A detailed data management plan will include the definition of the data quality checks that will be performed on the data throughout the life course of the trial. These will include source data validation, random data checks and timelines for data entry.
Access to the final trial dataset: The trial statisticians will have full access to the dataset. The Chief Investigators (CIs) and trial manager will have access to the full dataset after the analysis has been completed. The DMEC will have access to the full dataset as required. The TSC will have access to the full dataset prior to the individual sites having access.
Data sharing: During the course of the trial data sets may be requested from the trial team. A data request form will form part of the data management plan and will document the approval and retrieval process for data sets during the conduct of the trial. All requests will have to be approved by the CIs. All data requests and data sets issued will be retained for completeness.
Data archiving: Archiving of trial documents will be authorised by the Sponsor following submission of the end of study report. As per the sponsor’s research data management policy, research data and records will be retained “for as long as they are of continuing value to the researcher and the wider research community, and as long as specified by research funder, patent law, legislative and other regulatory requirements. The minimum institutional retention period for research data and records is five (5) years after publication or public release of the work of the research, unless required by the funder to retain for longer.”

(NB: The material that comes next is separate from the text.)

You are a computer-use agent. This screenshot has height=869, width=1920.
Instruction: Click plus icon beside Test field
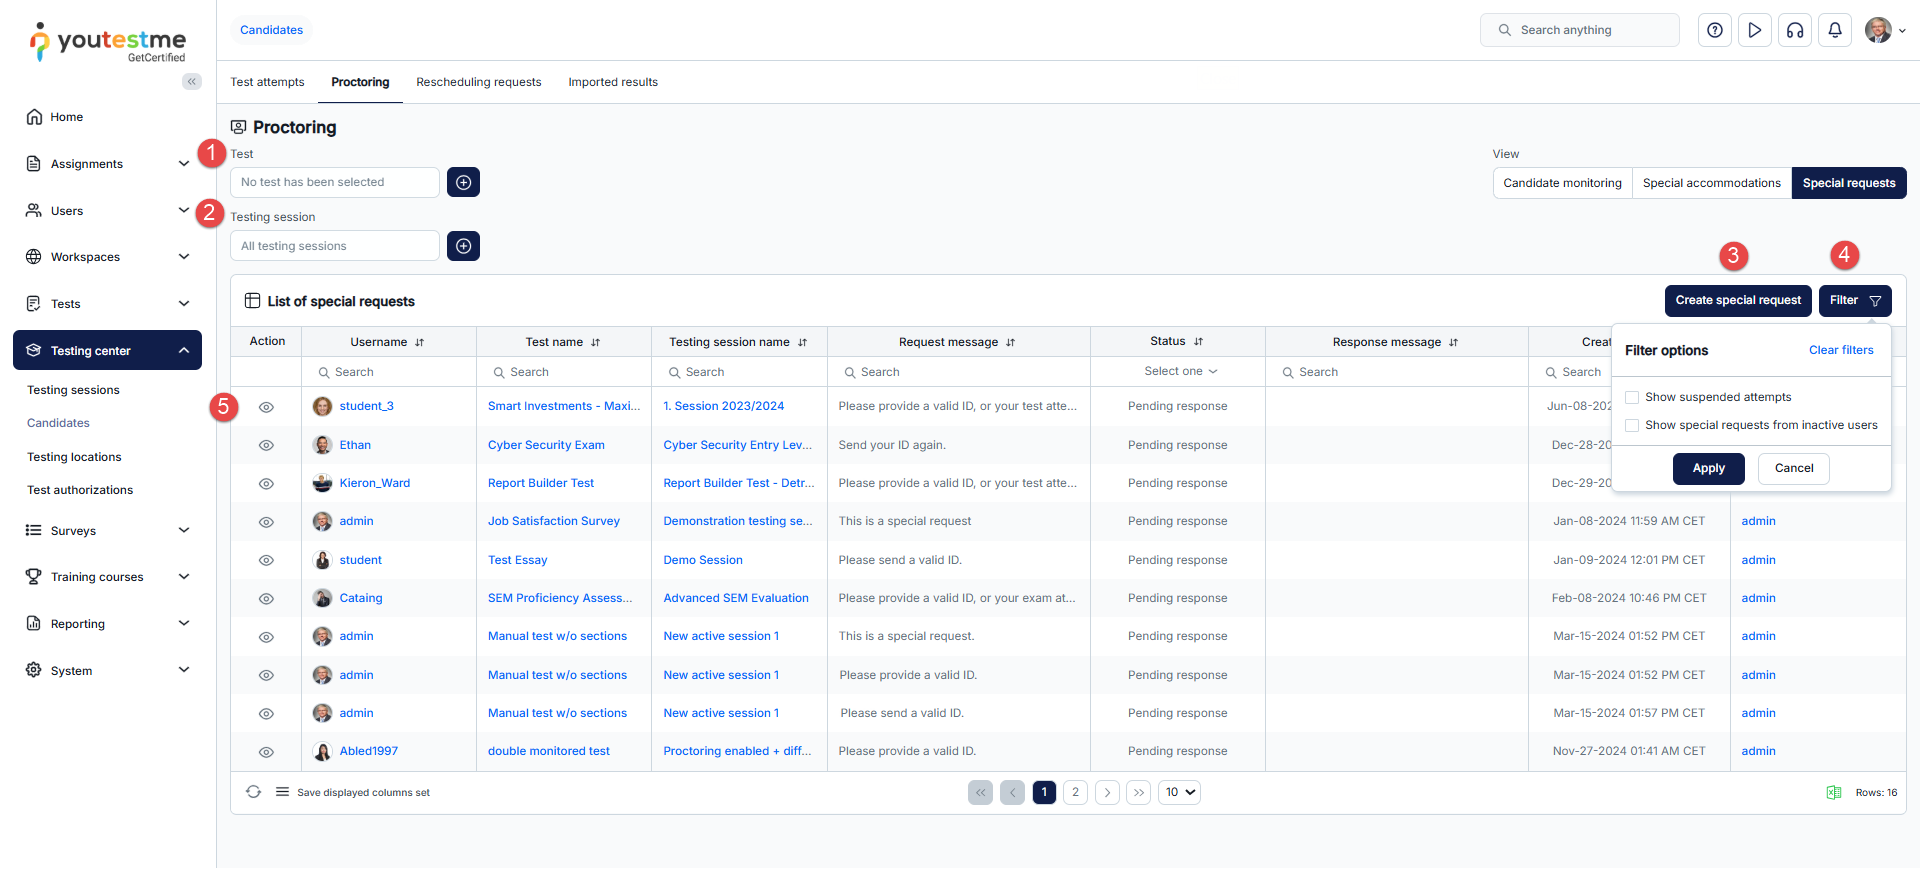coord(463,182)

In line with legal requirements, trial documents will be archived centrally at a secure facility with appropriate environmental controls and adequate protection from fire, flood and unauthorized access. Archived material will be stored in tamper-proof archive boxes that are clearly labelled. Electronic archiving will be provided by the sponsor for post-project deposit and retention of data. Destruction of essential documents will require authorisation from the Sponsor.
12. Publication Policy
Dissemination plan: The results of the study will be first reported to trial collaborators. The main report will be drafted and agreed by the trial co-ordinating team and the final version will be agreed by the HTA before submission for publication, on behalf of the collaboration.
The study findings will be disseminated through publication in highly cited and open access peer reviewed journals and submissions to national and international conferences. In addition, dissemination of our work to clinical and academic colleagues will be via professional societies, newsletters, existing networks and professional web-sites. Relevant NHS organisations and healthcare providers e.g. Clinical Commissioning Groups and National Institute for Health and Care Excellence (NICE) will be informed of the study outcomes.

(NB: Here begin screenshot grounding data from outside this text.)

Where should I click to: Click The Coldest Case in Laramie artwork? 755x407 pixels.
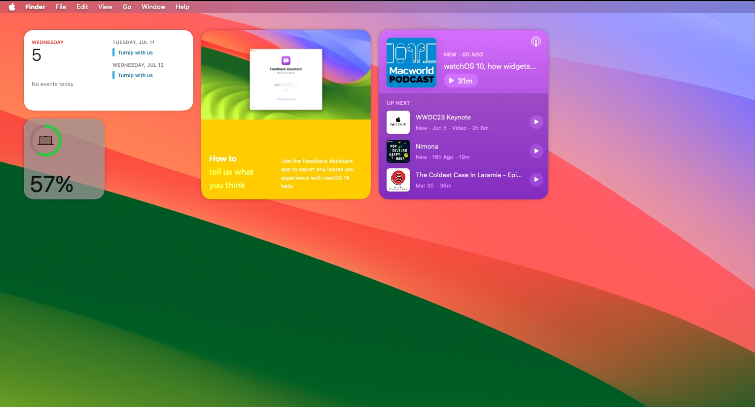[x=398, y=180]
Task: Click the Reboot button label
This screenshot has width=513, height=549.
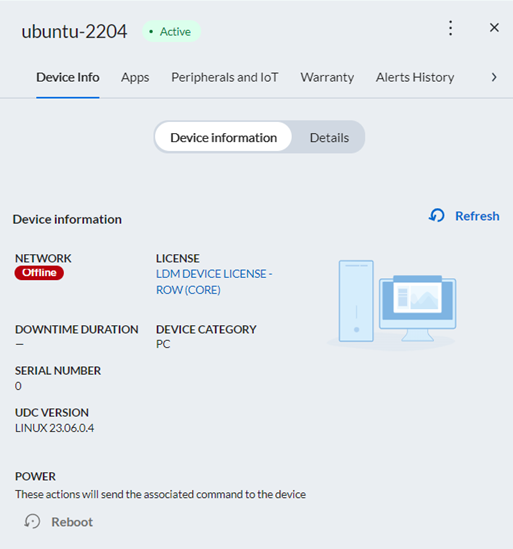Action: 72,522
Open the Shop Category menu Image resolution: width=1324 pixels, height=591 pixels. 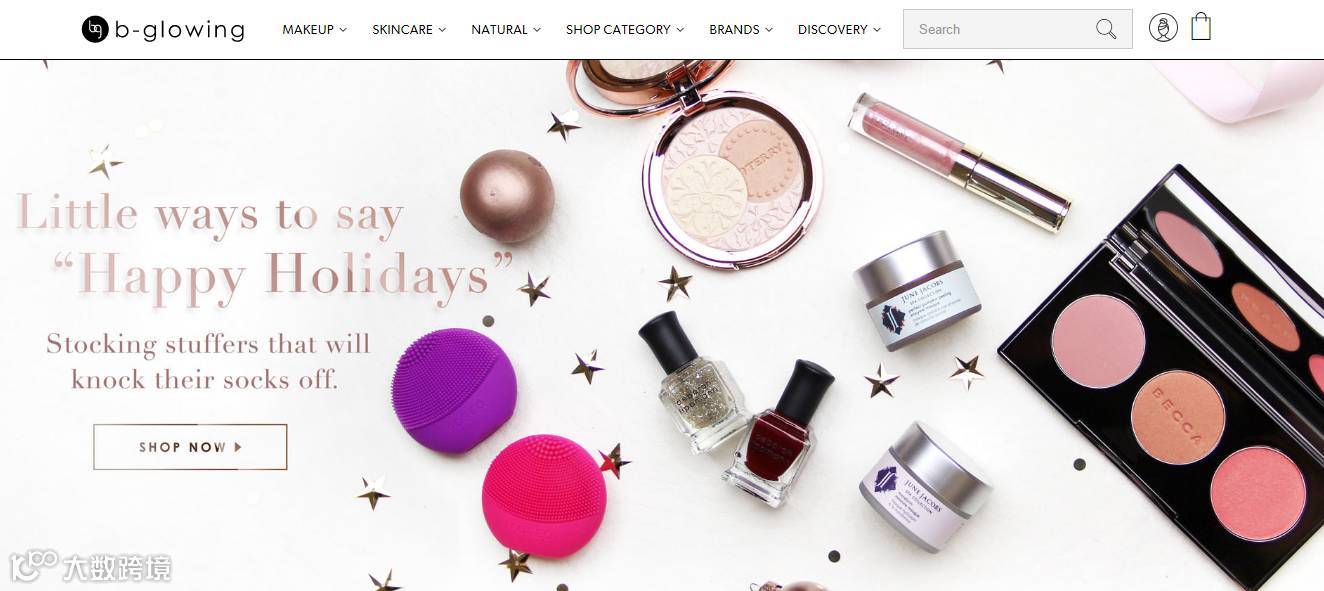pos(625,29)
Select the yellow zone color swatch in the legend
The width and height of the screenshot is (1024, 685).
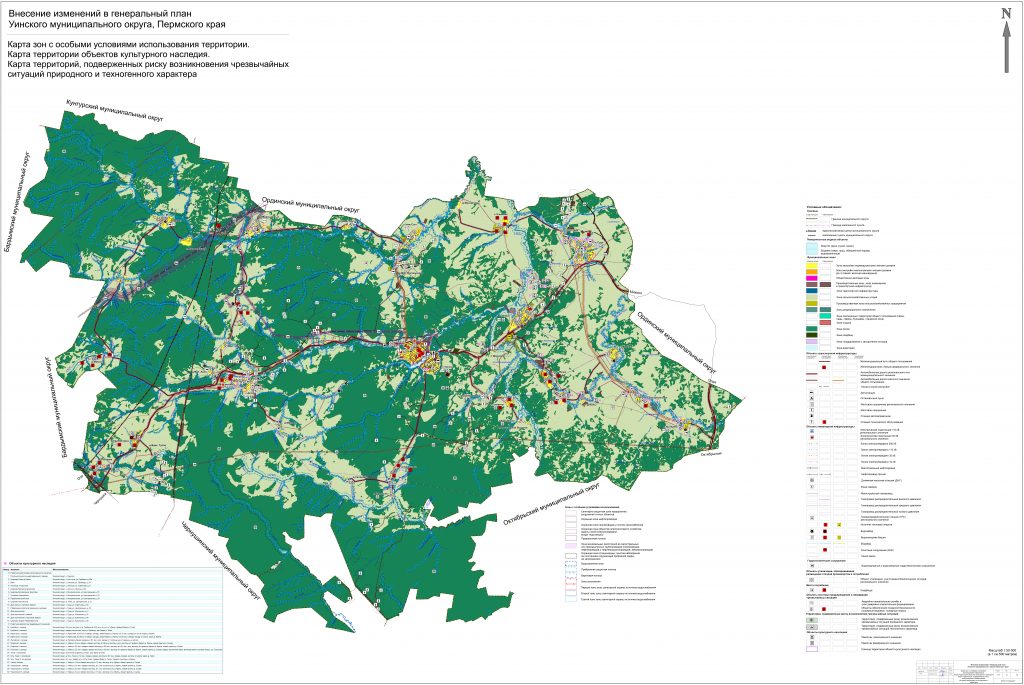[x=812, y=265]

All carer participants, if they so wish, will be sent an accessible summary of the findings from the study within six months of study completion. The same summary will be made available to public/patient forums to inform patient groups across the area.
It is expected that the TMG will ensure a high level of awareness of our work in the relevant media whilst exploring the use of social media to disseminate outcomes, encourage public/patient involvement and promote future research to improve patient care at the end of life.
Authorship eligibility: Authorship (individually named or group) on the final trial report and manuscripts submitted for publication will be in accordance with the authorship criteria defined by the International Committee of Medical Journal Editors.
Bangor University has appropriate Clinical Trials Indemnity and Professional Indemnity insurance in place that will cover members of the research team to conduct the research as per protocol. Health and Care Research Wales staff has NHS contracts and will be responsible to ensure that their work is appropriately insured. NHS staff working with patients involved in the intervention will not be expected to do anything that is not covered by their contracts and will remain covered by the NHS insurance arrangements.